*WRITTEN INSTRUCTION:* Recast the rows as a JSON list of strings, one string per line, with blank lines omitted and the pictures left out of the answer.

Records:
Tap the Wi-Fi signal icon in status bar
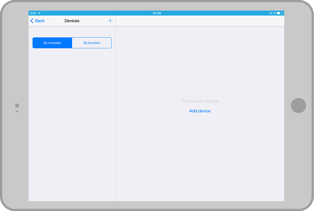The height and width of the screenshot is (211, 314). tap(39, 13)
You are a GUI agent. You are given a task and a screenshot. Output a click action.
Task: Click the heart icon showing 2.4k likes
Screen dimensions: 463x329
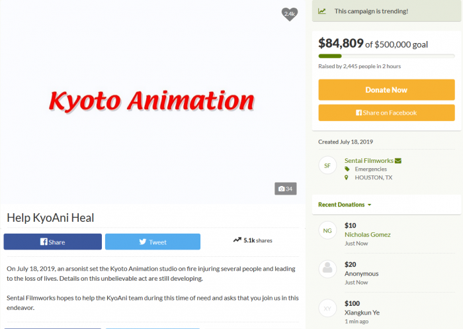coord(289,13)
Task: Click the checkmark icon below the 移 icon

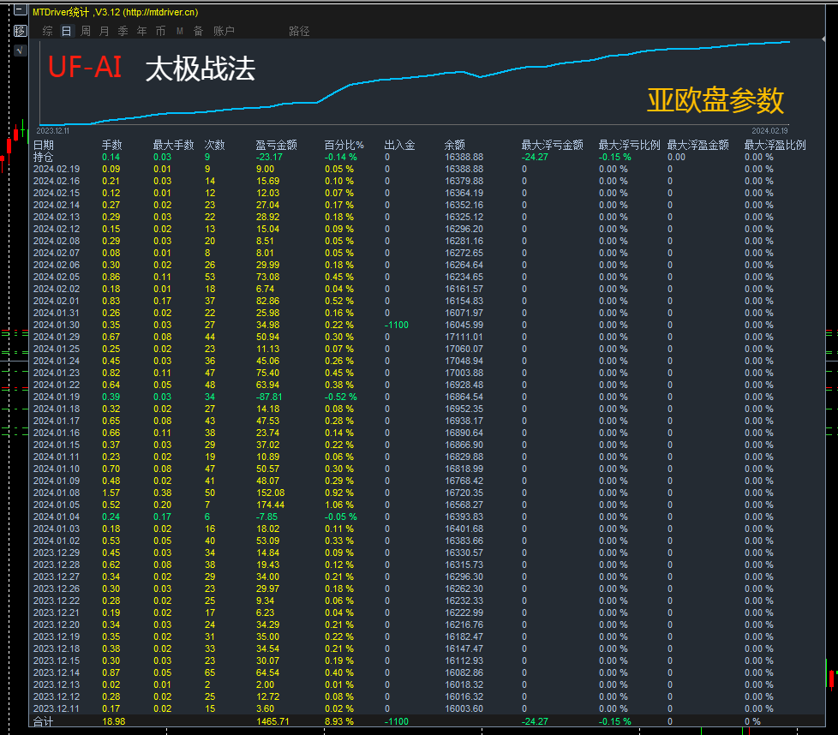Action: [20, 50]
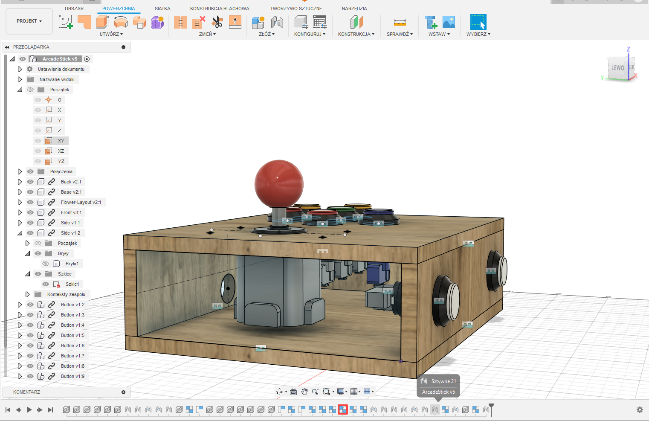Click the Measure ruler icon under SPRAWDŹ
Image resolution: width=649 pixels, height=421 pixels.
(399, 22)
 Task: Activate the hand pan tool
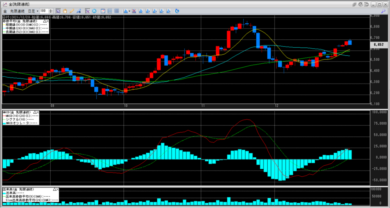(65, 11)
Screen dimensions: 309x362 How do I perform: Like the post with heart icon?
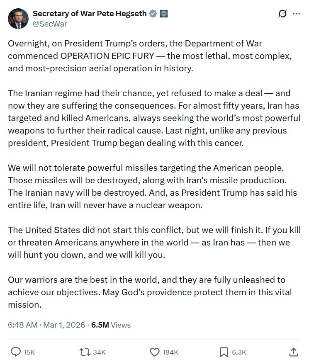click(x=154, y=352)
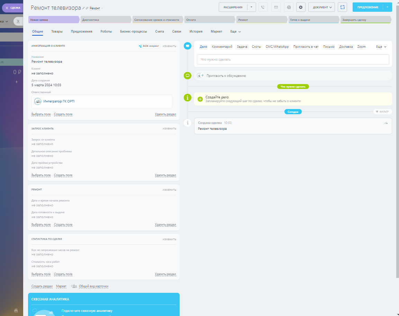This screenshot has width=399, height=316.
Task: Switch to the Товары tab
Action: [57, 31]
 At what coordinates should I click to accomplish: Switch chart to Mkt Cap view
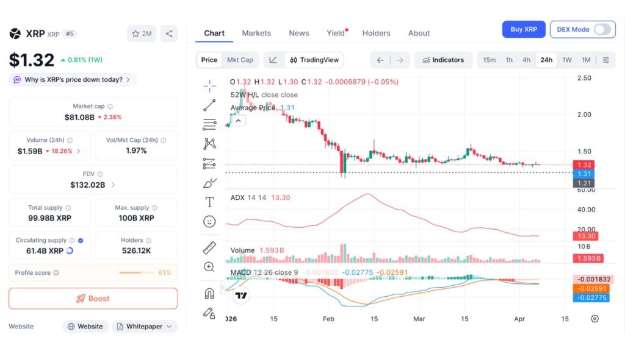[239, 60]
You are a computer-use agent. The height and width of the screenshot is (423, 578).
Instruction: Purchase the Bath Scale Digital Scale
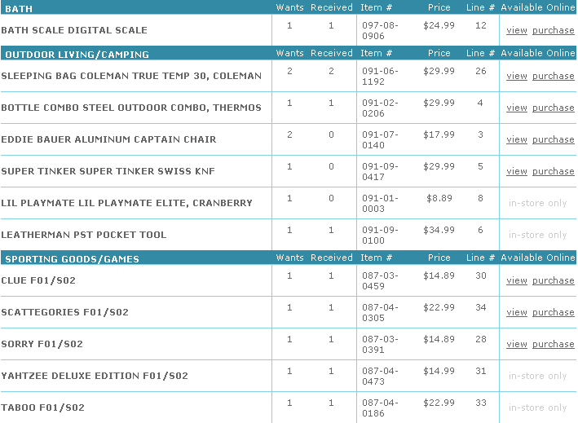tap(553, 30)
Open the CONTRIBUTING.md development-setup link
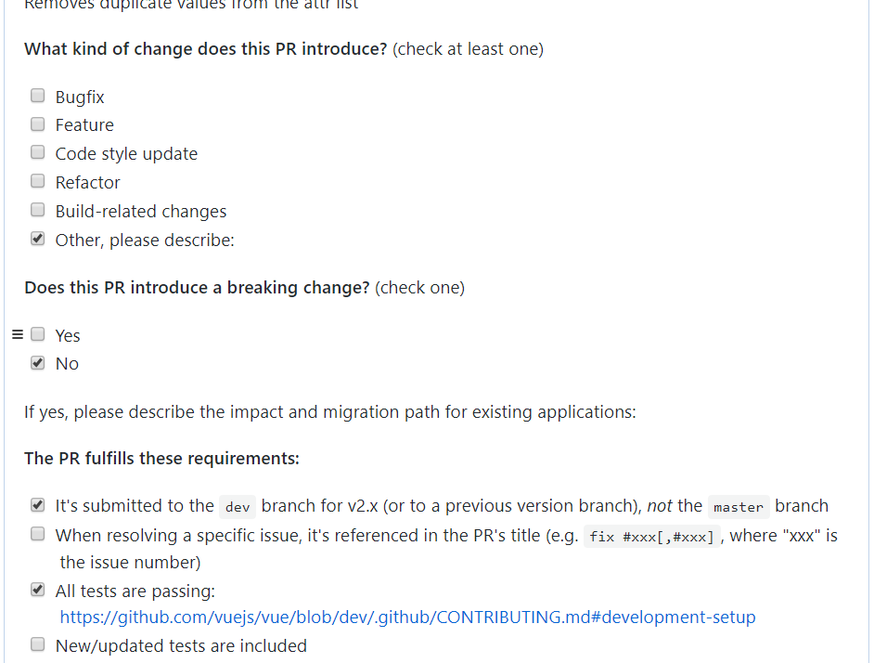Screen dimensions: 874x663 [407, 618]
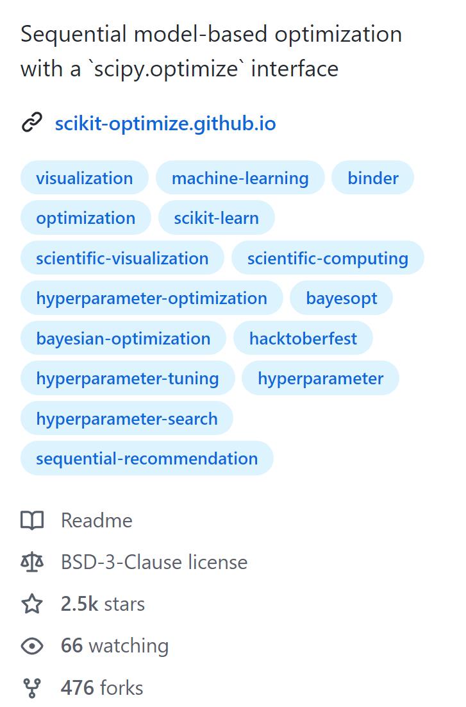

*EXERCISE ANSWER:*
[
  "Tap the Wi-Fi signal icon in status bar",
  "The height and width of the screenshot is (211, 314). tap(39, 13)",
  "You are a GUI agent. You are given a task and a screenshot. Output a click action.",
  "Task: Click the heart icon showing 2.4k likes",
  "Screen dimensions: 463x329",
  "coord(289,13)",
  "Task: Click the checkmark icon below the 移 icon",
  "Action: [20, 50]",
  "Click the Measure ruler icon under SPRAWDŹ",
  "Image resolution: width=649 pixels, height=421 pixels.",
  "(399, 22)",
  " Task: Activate the hand pan tool",
  "(65, 11)",
  "Screen dimensions: 309x362 How do I perform: Like the post with heart icon?",
  "click(x=154, y=352)",
  "This screenshot has width=399, height=316.",
  "Task: Switch to the Товары tab",
  "Action: [57, 31]",
  " At what coordinates should I click to accomplish: Switch chart to Mkt Cap view",
  "[239, 60]",
  "You are a computer-use agent. The height and width of the screenshot is (423, 578).",
  "Instruction: Purchase the Bath Scale Digital Scale",
  "tap(553, 30)",
  "Open the CONTRIBUTING.md development-setup link",
  "Screen dimensions: 874x663 [407, 618]"
]